E o mundo rasga-se a meus pés, a loucura colectiva
abrilhantada pelas cores artificiais, os alimentos fabricados por robôs, os animais
escravizados em agonia. As drogas ajudam na ilusão, no alívio da dor, a dor que
volta sempre, e precisa de mais droga. A falta de imaginação, a falta de
criatividade, a falta de amor, reflete-se na música vã, nos costumes amorais,
nas crenças fúteis. Os que governam as nações, governam-se a si completamente alienados
da missão de servir, os podres de ricos arrancam os dentes para os substituir
por diamantes, cortam as mamas para as tornar maiores, injectam-se para ficar
com as nádegas salientes.
Os obesos enchem-se de comida sem alma, os doentes alimentam
a indústria farmacêutica que rejubila na sua piscina de moedas, as crianças
são engolidas pelas máquinas…
Vivemos numa linda casa com todos os recursos necessários, temos
um corpo fantástico e o livre arbítrio, somos livres, e com essa liberdade de
escolha escolheram os muros, construíram prisões, estabeleceram limites e
fronteiras e elaboraram leis. Criaram a propriedade e os ídolos, mesmo assim,
ainda não se aperceberam, não têm qualquer consciência de que somos livres para
criar o que quisermos, para criar a doença (desequilíbrio) ou a saúde
(equilíbrio), o mundo é um espelho das nossas livres escolhas, obviamente há
uns que escolhem por outros, mas os outros aceitam pois acham que assim deve
ser, legitimam os opressores, até inventaram tal da democracia, outro mecanismo
de ilusão de justiça e liberdade, votam neles e conformam-se. Outros inventaram
um ídolo, um tal de Deus, ou Deuses, para não assumirem a responsabilidade
pelos seus actos, é mais reconfortante mandar a culpa para uma entidade lá em
cima que julga as almas, ahahah, que alegoria tão engraçada. E os mais
sensíveis dizem que esse Deus é injusto, santa ignorância.

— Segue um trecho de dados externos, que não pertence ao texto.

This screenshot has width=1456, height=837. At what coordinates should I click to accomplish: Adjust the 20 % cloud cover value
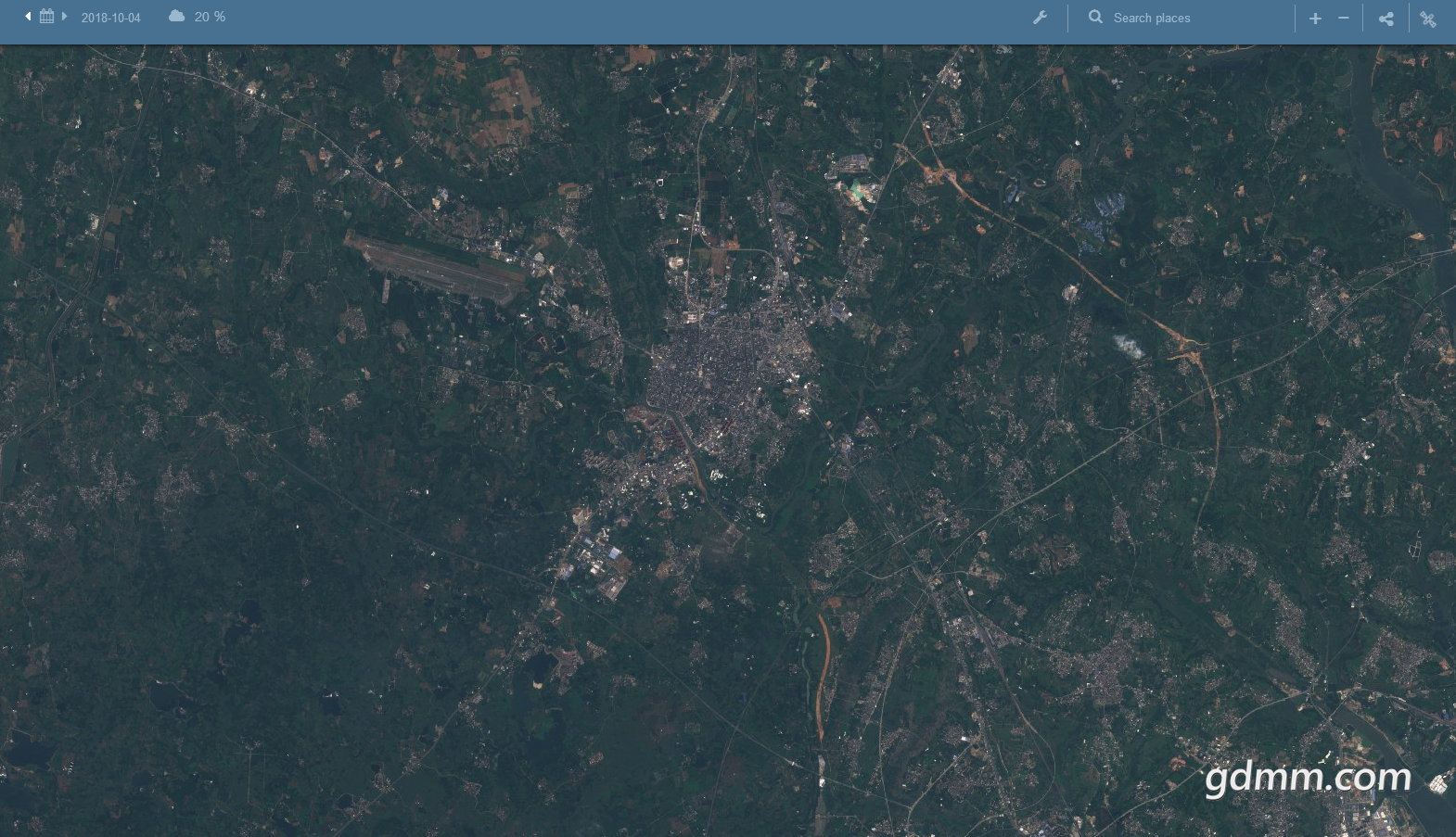(x=210, y=17)
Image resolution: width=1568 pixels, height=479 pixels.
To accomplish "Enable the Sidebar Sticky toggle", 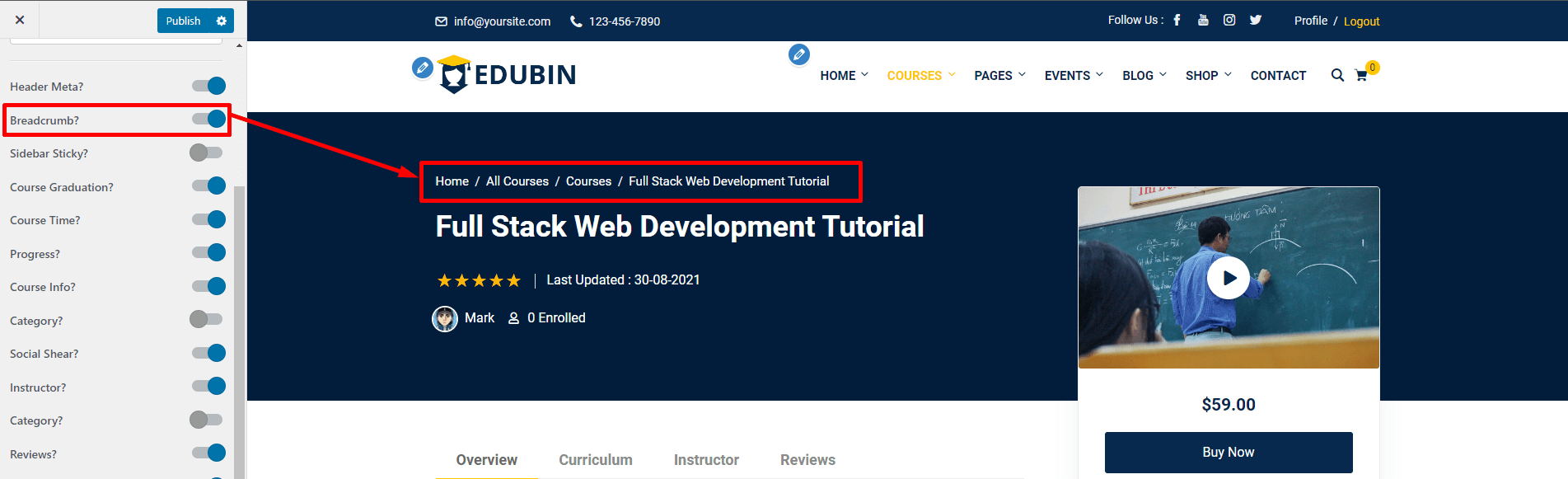I will pyautogui.click(x=207, y=153).
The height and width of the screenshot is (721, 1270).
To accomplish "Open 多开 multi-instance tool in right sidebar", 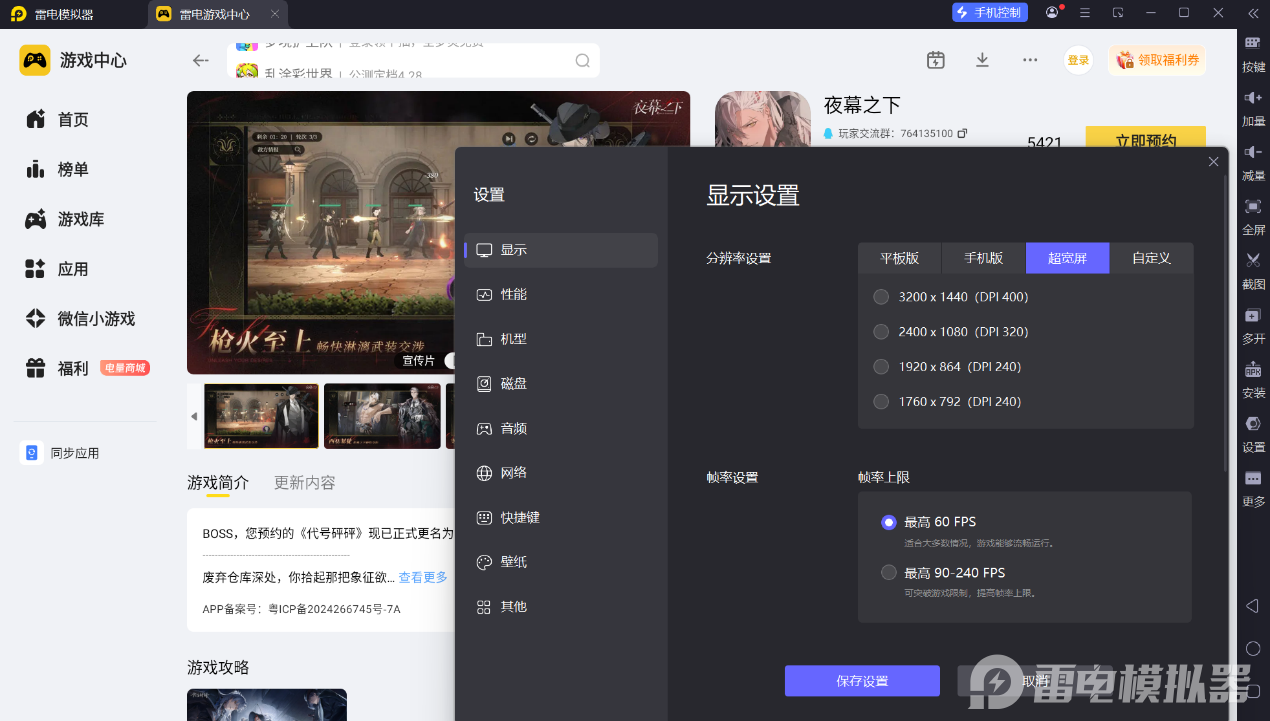I will 1253,315.
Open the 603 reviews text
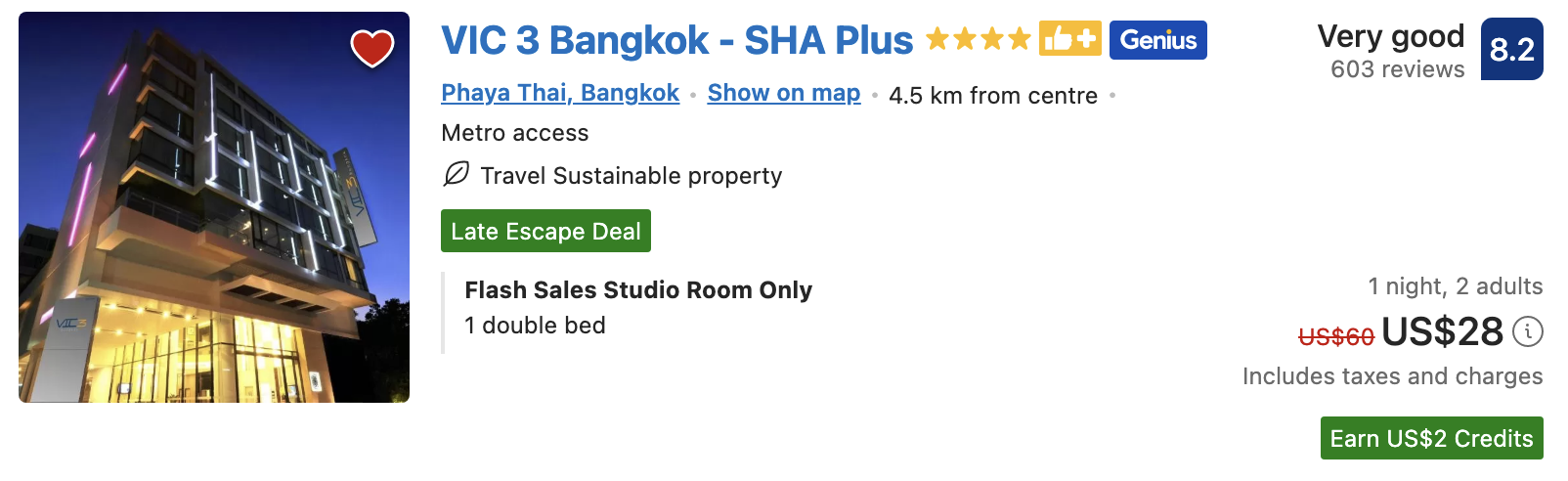This screenshot has height=481, width=1568. (1397, 69)
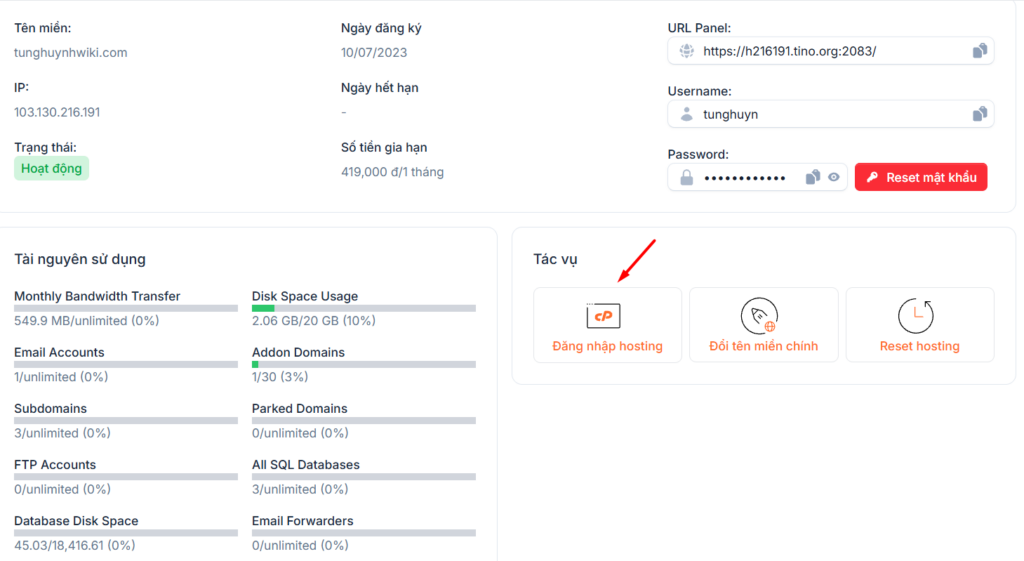Show password with eye icon
Viewport: 1024px width, 561px height.
(x=833, y=178)
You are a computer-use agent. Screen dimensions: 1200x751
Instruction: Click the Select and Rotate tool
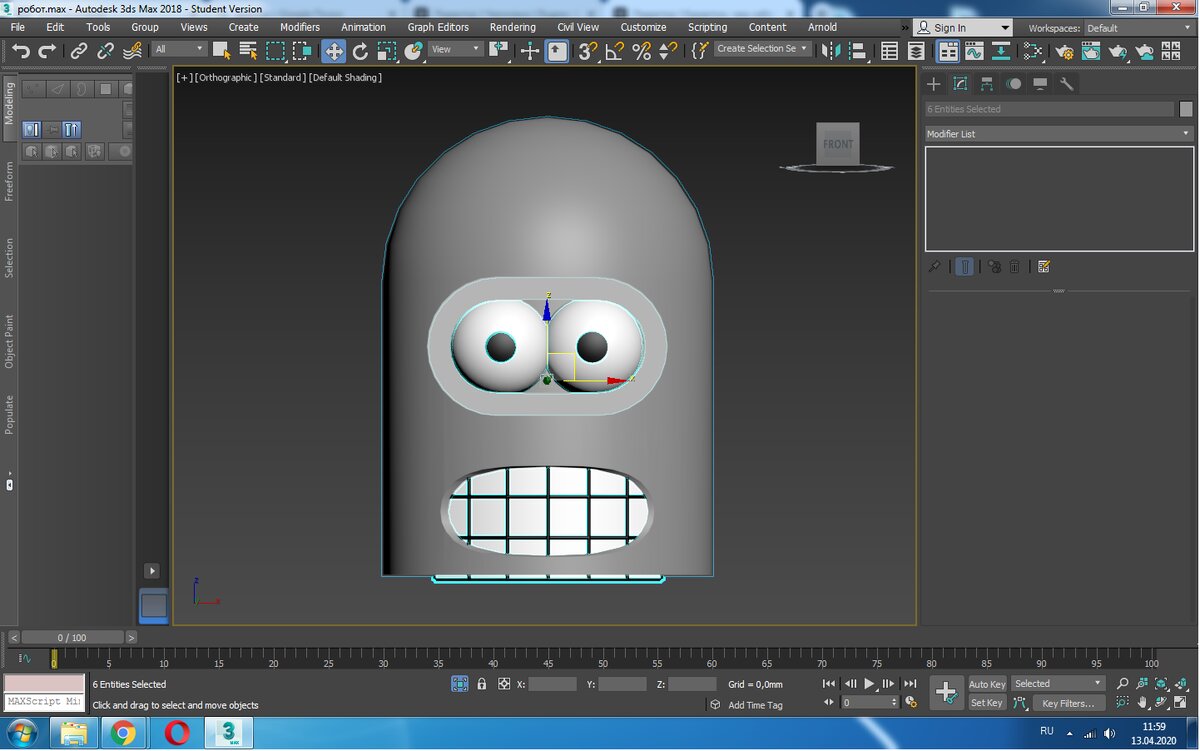coord(360,51)
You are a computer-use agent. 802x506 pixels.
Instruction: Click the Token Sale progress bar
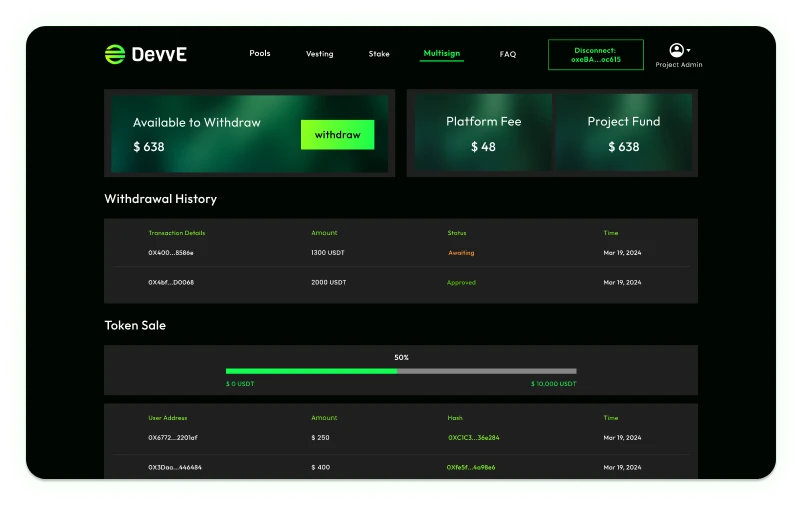[401, 371]
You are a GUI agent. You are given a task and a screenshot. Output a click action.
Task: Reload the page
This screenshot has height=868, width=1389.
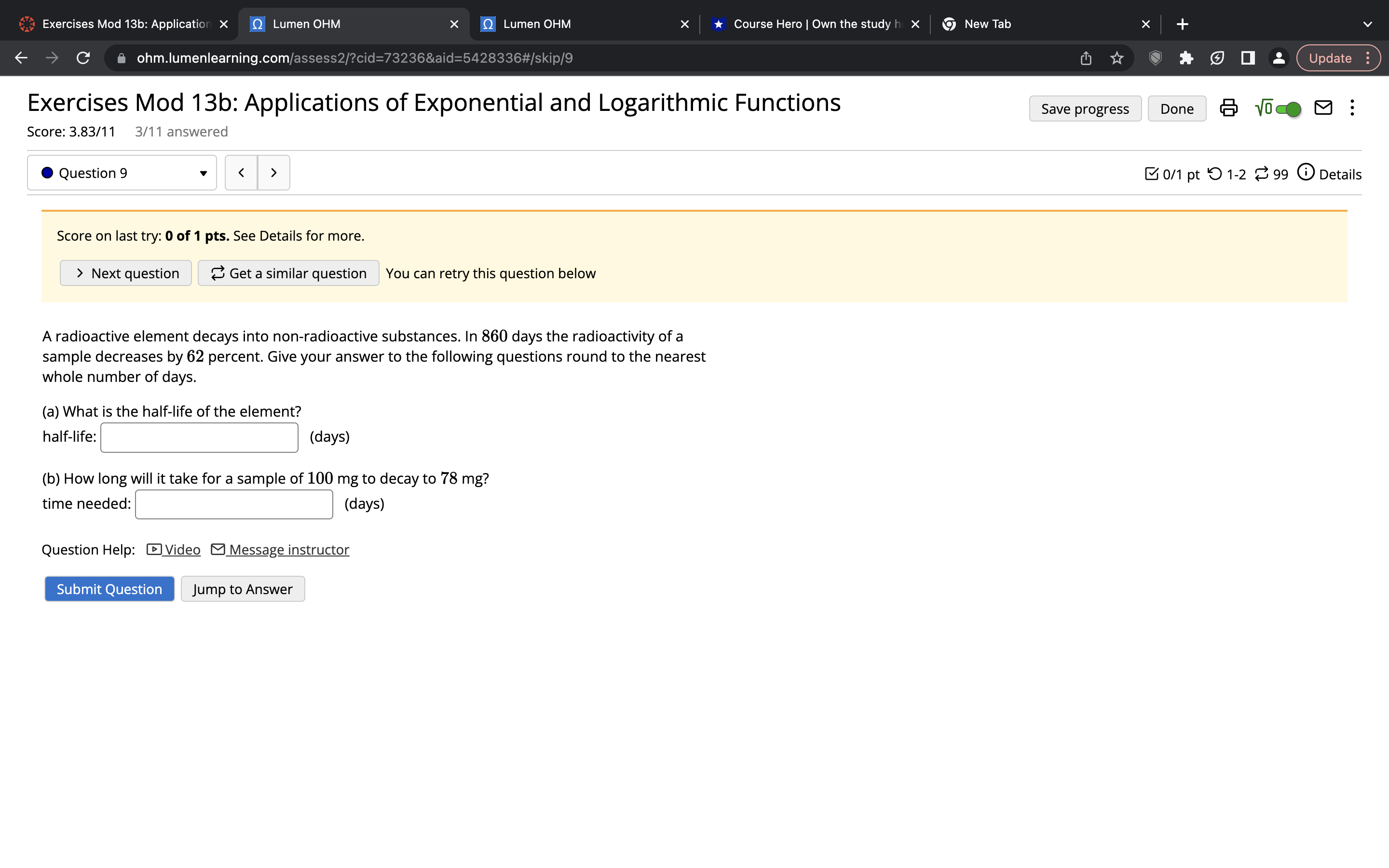(83, 58)
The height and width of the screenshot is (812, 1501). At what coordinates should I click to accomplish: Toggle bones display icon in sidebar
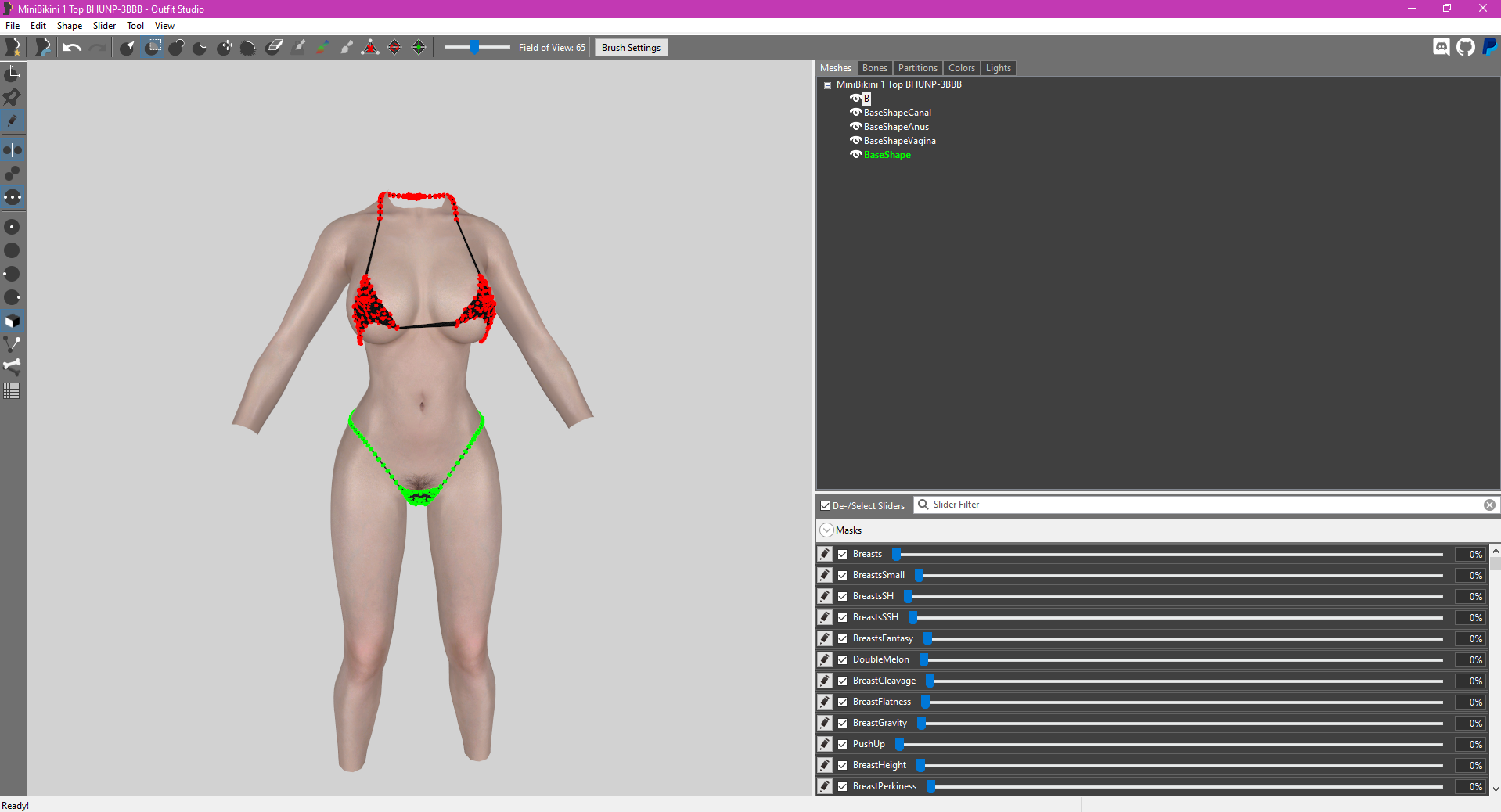13,366
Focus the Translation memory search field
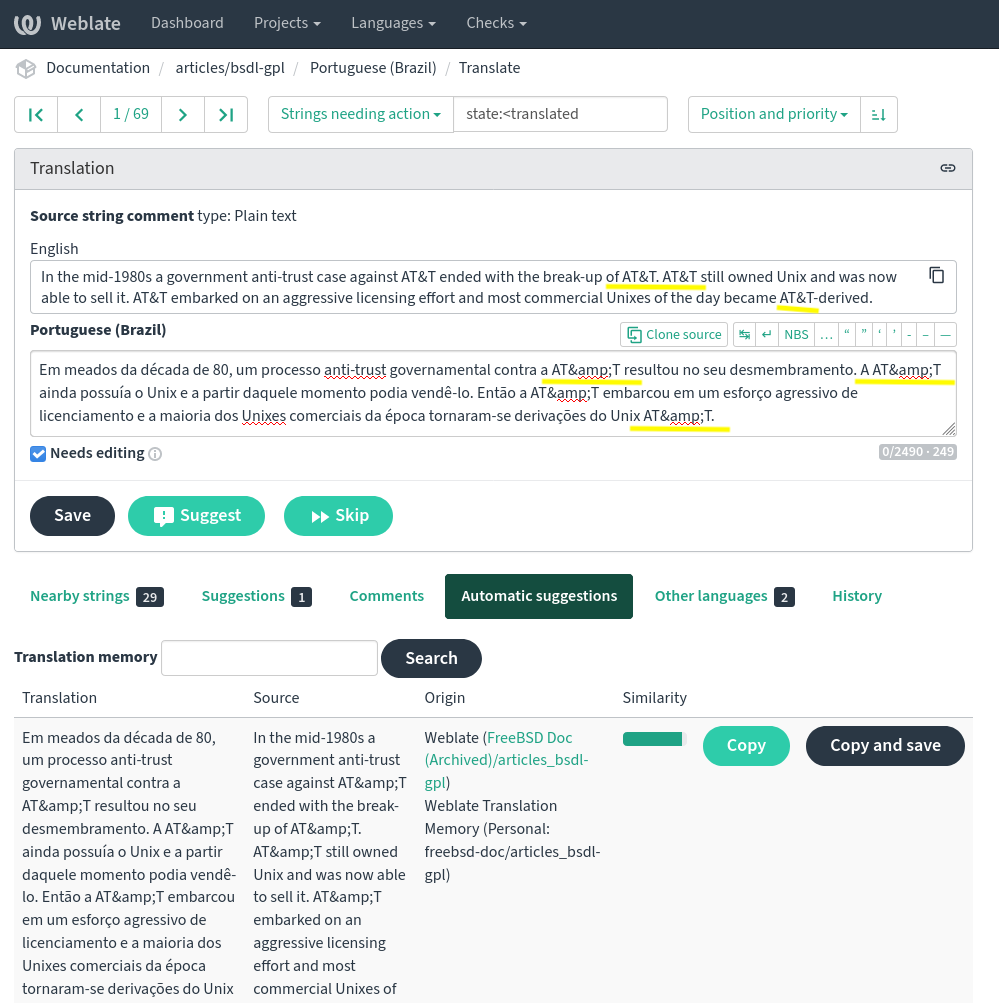The image size is (999, 1003). [x=269, y=658]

Pensando bem, é uma grande estupidez a forma como os humanos
usam a sua liberdade de escolha, porque será que gostam da dor, das prisões e da
injustiça?
São como crianças a brincar com o fogo ou aprendizes de
feiticeiros a fazer poções venenosas.
Qualquer coisa deu muito errado ou então ainda estamos nos
primórdios da civilização humana, a experimentar o poder ilimitado, cheios de
medo desse próprio poder, ainda somos uns ignorantes e não sabemos usar o nosso
livre arbítrio, é mais fácil ser vítima e não assumir a responsabilidade.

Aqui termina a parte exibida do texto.